> Work task:
Using the data that follows, give again word for word the lines between the one holding "Email (18, 845)" and the one holding "Tik Tok (1289, 14)", inclusive. Omit the pictures.
══ The input ══
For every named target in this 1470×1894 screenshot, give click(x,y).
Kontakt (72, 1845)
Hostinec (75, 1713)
═══
══ The input ══
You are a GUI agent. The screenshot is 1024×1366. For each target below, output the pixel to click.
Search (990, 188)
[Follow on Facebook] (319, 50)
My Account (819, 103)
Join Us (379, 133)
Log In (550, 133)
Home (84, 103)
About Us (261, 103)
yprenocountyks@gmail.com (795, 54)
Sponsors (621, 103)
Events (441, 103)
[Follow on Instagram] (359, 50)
═══
══ The input ══
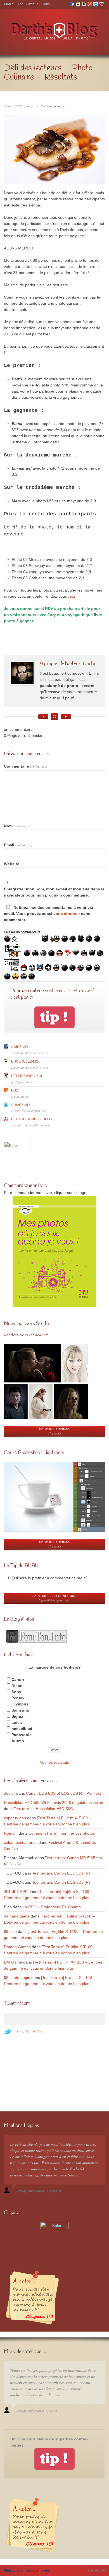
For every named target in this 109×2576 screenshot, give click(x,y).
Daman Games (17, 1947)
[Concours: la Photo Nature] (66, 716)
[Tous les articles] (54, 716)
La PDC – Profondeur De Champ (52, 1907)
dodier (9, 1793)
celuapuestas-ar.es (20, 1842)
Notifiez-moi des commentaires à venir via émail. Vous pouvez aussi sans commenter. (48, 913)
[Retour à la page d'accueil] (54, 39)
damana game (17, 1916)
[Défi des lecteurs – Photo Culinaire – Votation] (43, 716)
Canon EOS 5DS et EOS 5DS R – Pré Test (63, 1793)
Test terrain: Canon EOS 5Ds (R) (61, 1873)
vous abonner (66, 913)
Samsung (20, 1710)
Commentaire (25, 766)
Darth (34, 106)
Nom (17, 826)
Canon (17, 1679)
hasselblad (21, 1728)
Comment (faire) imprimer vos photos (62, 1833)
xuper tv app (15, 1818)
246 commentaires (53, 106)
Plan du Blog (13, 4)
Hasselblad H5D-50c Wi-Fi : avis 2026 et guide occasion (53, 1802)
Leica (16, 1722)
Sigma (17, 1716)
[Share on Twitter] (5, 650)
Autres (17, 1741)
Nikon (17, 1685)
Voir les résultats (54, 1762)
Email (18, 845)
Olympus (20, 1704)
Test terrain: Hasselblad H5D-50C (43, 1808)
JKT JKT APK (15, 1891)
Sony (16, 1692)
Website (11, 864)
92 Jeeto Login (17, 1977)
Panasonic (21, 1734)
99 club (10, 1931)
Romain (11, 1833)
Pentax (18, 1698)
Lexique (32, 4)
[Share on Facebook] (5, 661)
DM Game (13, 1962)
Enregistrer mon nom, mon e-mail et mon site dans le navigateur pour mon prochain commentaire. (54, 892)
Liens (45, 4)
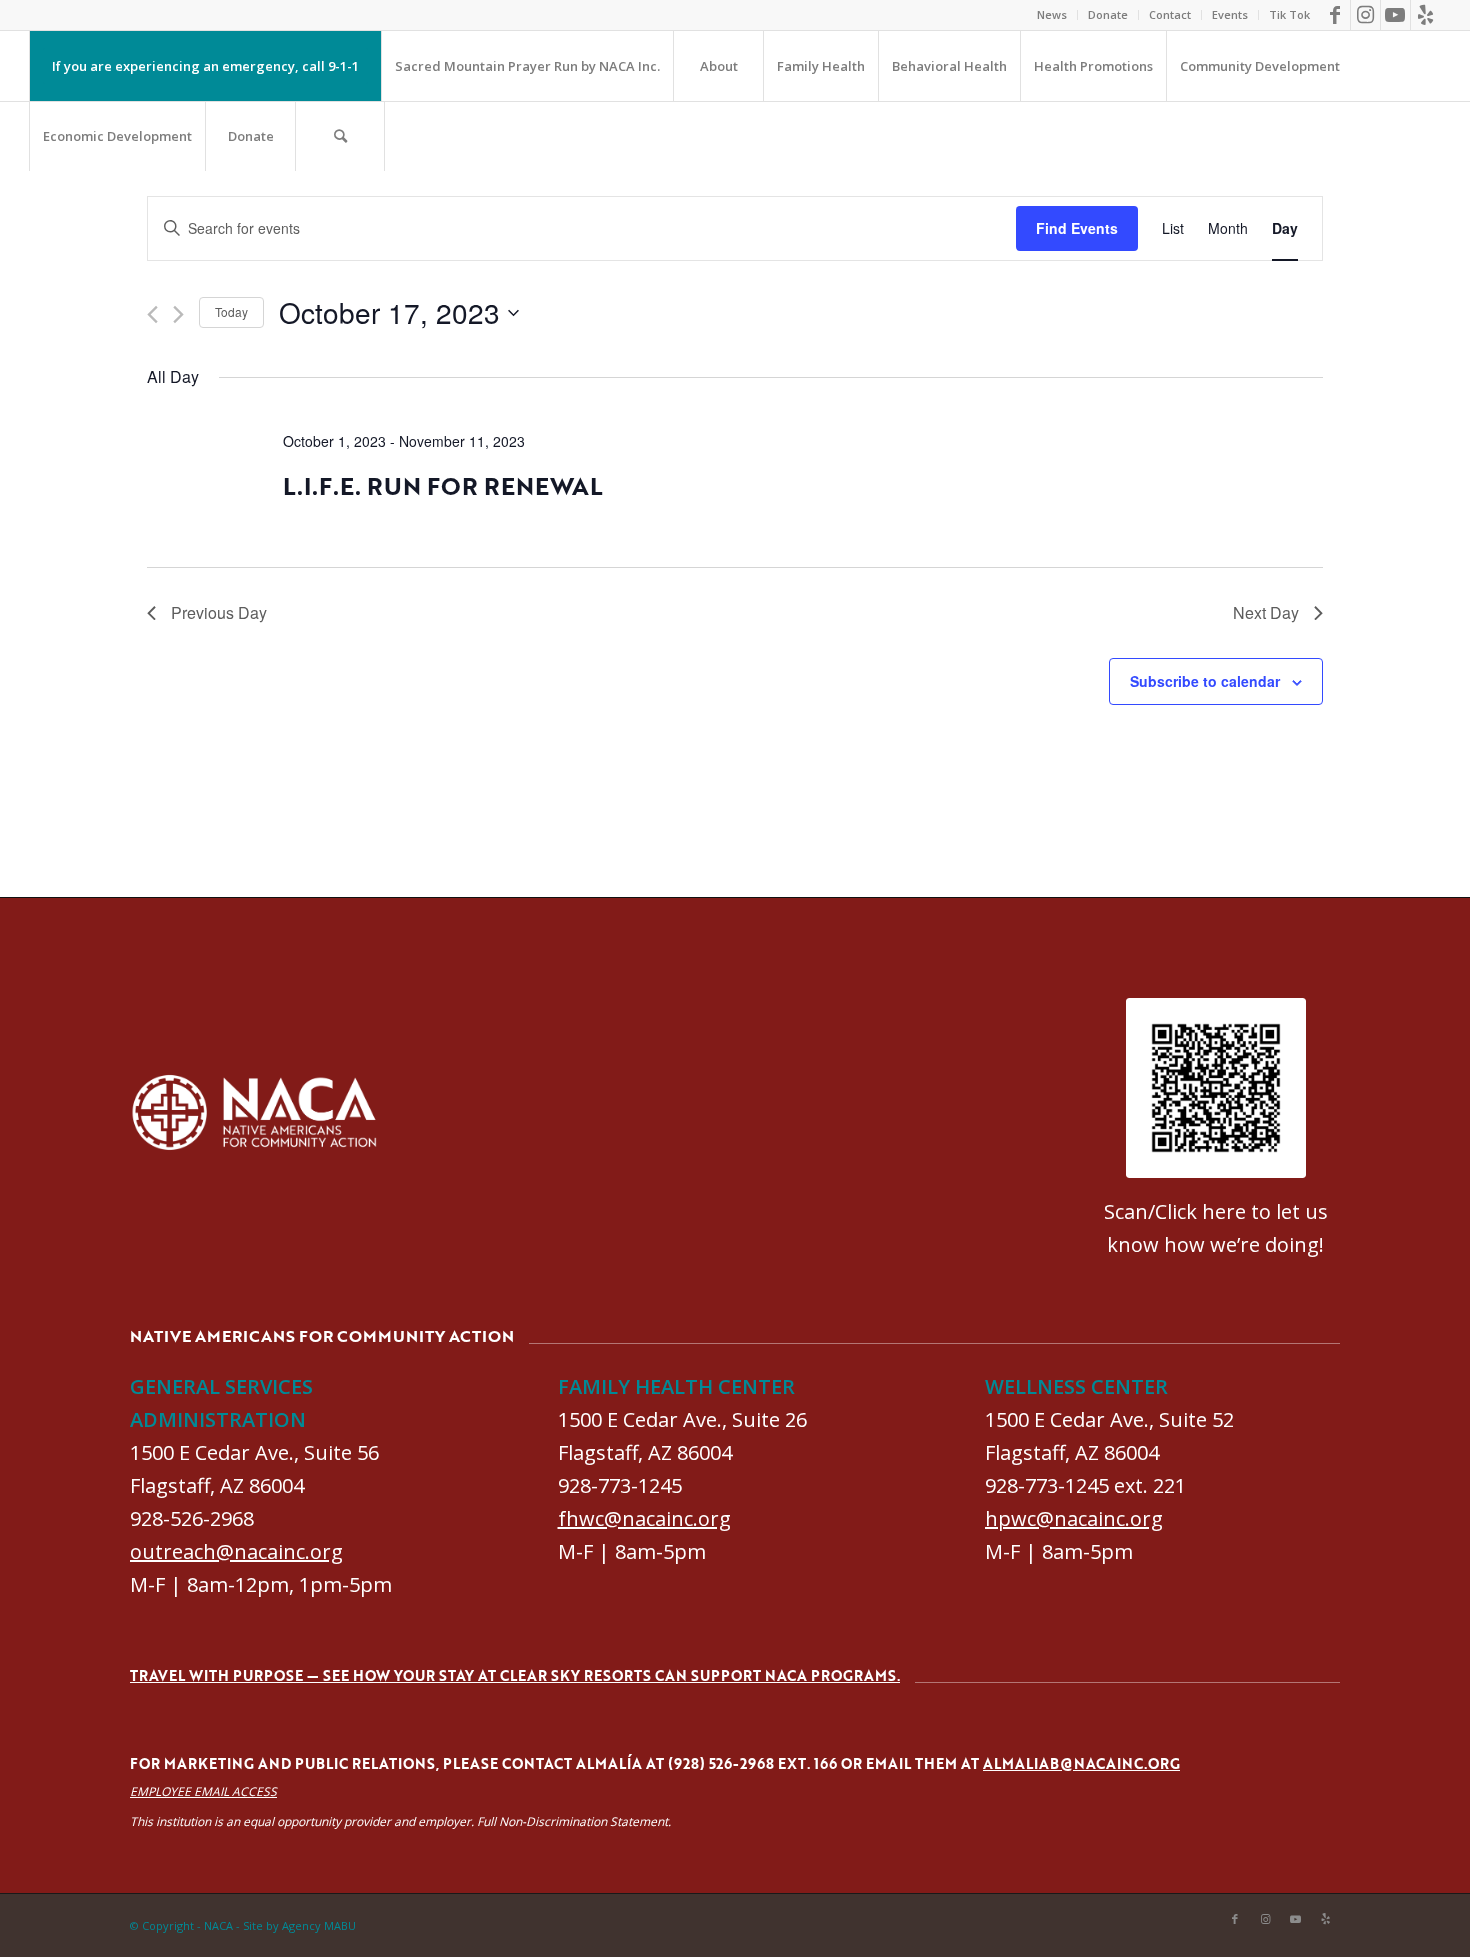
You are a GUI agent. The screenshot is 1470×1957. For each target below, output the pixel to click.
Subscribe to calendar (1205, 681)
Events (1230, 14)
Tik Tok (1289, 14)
═══
> Expected answer:
Email (18, 845)
Olympus (20, 1704)
Test terrain: Hasselblad H5D-50C (43, 1808)
JKT JKT APK (15, 1891)
Sony (16, 1692)
Website (11, 864)
92 Jeeto Login (17, 1977)
Panasonic (21, 1734)
99 club (10, 1931)
Romain (11, 1833)
Pentax (18, 1698)
Lexique (32, 4)
[Share on Facebook] (5, 661)
DM Game (13, 1962)
Enregistrer mon nom, mon e-mail et mon site dans le navigateur pour mon prochain commentaire. (54, 892)
Liens (45, 4)
You are a GUI agent. The screenshot is 1470×1957. For each target below, output the pixel to click.
Subscribe to calendar (1205, 681)
Events (1230, 14)
Tik Tok (1289, 14)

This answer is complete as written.